Então seus olhos, que tinham visto décadas de derramamento de sangue, se fixaram nos meus.

— Você está verdadeiramente preparada para rasgar o juramento de sangue da família Rossi e todos esses anos de sacrifício?

Suas palavras atingiram meu peito como um golpe físico.

Mas se uma família não tem mais amor ou respeito, ainda pode ser chamada de famiglia?

Minha mente vagou incontrolavelmente para minha falecida irmã, Seraphina.

Eu sabia que Seraphina e Horton eram considerados um par perfeito desde a infância.

Eles compartilhavam a mesma inteligência fria, a mesma fome de poder. Tinham lutado lado a lado neste submundo brutal desde jovens e forjaram um vínculo profundo.

Minha irmã sempre foi a filha deslumbrante e brilhante de uma família mafiosa, enquanto eu sempre estive em sua sombra. Poucas pessoas sequer lembravam que a família Rossi tinha uma filha mais nova.

Então, meus sentimentos por Horton tiveram que ser enterrados bem fundo.

Embora nosso pai nunca quisesse que nos casássemos de volta ao sangrento mundo da máfia, o destino tinha outros planos. No momento em que a família Rossi caiu, minha irmã e eu nos tornamos moedas de troca.

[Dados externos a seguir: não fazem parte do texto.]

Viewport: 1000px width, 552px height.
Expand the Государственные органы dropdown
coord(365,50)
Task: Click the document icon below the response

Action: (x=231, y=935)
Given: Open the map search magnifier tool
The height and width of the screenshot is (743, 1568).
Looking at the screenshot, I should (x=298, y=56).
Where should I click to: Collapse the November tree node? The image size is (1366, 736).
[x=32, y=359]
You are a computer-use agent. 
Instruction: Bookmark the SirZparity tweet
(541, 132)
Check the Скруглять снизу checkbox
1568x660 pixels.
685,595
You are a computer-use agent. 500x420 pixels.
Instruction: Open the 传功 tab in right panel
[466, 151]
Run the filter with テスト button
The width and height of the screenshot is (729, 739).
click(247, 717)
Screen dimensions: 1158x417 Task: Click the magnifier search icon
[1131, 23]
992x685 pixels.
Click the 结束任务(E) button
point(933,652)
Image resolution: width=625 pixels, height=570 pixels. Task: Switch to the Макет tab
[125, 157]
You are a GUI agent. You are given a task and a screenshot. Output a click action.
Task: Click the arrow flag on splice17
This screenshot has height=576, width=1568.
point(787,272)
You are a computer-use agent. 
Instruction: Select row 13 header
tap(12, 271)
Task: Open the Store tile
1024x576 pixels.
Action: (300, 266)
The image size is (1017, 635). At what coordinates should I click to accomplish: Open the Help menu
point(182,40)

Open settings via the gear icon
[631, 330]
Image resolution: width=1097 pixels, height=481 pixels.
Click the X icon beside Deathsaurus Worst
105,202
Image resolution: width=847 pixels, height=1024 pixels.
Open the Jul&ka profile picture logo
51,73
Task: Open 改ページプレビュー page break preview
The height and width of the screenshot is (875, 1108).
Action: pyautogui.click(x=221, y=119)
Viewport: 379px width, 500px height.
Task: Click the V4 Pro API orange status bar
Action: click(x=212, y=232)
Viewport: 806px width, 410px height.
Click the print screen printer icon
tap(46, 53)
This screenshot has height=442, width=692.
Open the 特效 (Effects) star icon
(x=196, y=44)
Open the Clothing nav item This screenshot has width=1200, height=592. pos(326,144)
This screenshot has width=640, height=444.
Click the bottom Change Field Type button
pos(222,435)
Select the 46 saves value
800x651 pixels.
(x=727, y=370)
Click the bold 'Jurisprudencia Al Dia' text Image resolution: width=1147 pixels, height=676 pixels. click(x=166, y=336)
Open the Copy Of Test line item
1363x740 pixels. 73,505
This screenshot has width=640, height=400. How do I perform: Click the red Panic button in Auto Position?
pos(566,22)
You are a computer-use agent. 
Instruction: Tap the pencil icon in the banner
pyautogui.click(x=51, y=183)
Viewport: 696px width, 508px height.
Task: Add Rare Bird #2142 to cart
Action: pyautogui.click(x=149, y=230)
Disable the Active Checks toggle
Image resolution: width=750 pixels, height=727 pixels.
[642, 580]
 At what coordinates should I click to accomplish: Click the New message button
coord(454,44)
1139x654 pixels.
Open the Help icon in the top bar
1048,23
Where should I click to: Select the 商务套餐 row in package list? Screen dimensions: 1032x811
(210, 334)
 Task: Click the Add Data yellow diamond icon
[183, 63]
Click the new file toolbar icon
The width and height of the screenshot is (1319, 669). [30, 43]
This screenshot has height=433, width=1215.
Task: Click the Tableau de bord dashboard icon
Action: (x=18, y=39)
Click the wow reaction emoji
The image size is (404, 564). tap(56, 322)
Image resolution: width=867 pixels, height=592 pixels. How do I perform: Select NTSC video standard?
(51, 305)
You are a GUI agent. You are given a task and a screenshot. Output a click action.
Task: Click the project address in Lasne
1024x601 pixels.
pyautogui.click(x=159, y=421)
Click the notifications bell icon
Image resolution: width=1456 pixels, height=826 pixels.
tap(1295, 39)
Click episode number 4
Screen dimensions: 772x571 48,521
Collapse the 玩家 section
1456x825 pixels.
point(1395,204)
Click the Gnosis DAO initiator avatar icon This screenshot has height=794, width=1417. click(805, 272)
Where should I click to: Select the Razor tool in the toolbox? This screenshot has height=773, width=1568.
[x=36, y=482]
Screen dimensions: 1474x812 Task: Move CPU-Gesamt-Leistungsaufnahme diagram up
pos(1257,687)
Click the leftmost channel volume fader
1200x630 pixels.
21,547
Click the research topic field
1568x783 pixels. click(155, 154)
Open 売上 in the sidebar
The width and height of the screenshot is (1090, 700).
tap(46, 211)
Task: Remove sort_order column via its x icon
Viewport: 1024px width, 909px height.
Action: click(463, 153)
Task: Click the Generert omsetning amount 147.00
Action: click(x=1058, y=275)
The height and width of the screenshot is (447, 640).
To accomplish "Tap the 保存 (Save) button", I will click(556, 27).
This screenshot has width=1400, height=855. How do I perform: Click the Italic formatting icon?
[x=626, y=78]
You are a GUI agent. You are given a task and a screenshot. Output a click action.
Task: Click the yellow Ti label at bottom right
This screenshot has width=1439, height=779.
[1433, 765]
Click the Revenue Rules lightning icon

Então, cinco anos atrás, Seraphina morreu de uma doença hereditária. Ela escolheu sofrer sozinha, recusando-se a deixar qualquer um ver sua fraqueza, e me fez jurar guardar seu segredo.

Horton mudou depois disso. Era como se tivesse perdido metade de sua alma. Ele trazia para casa mulher após mulher que tinham alguma semelhança com Seraphina, se perdendo em noites de devassidão.

Ele nem conseguia olhar para o próprio filho, porque cada expressão no rosto de Luca era um lembrete de sua perda.

Don Corrado estava profundamente preocupado. Ele não podia deixar o herdeiro da família se tornar um monstro de sangue frio em um ambiente desprovido de amor materno.

Mas ele não podia confiar essa responsabilidade tão pesada a qualquer pessoa de fora.

Ele temia que uma pessoa de fora com segundas intenções usasse a criança para ganhar poder dentro da família. Então ele se voltou para mim. Casar com Horton, me tornar mãe de Luca e garantir o futuro da família.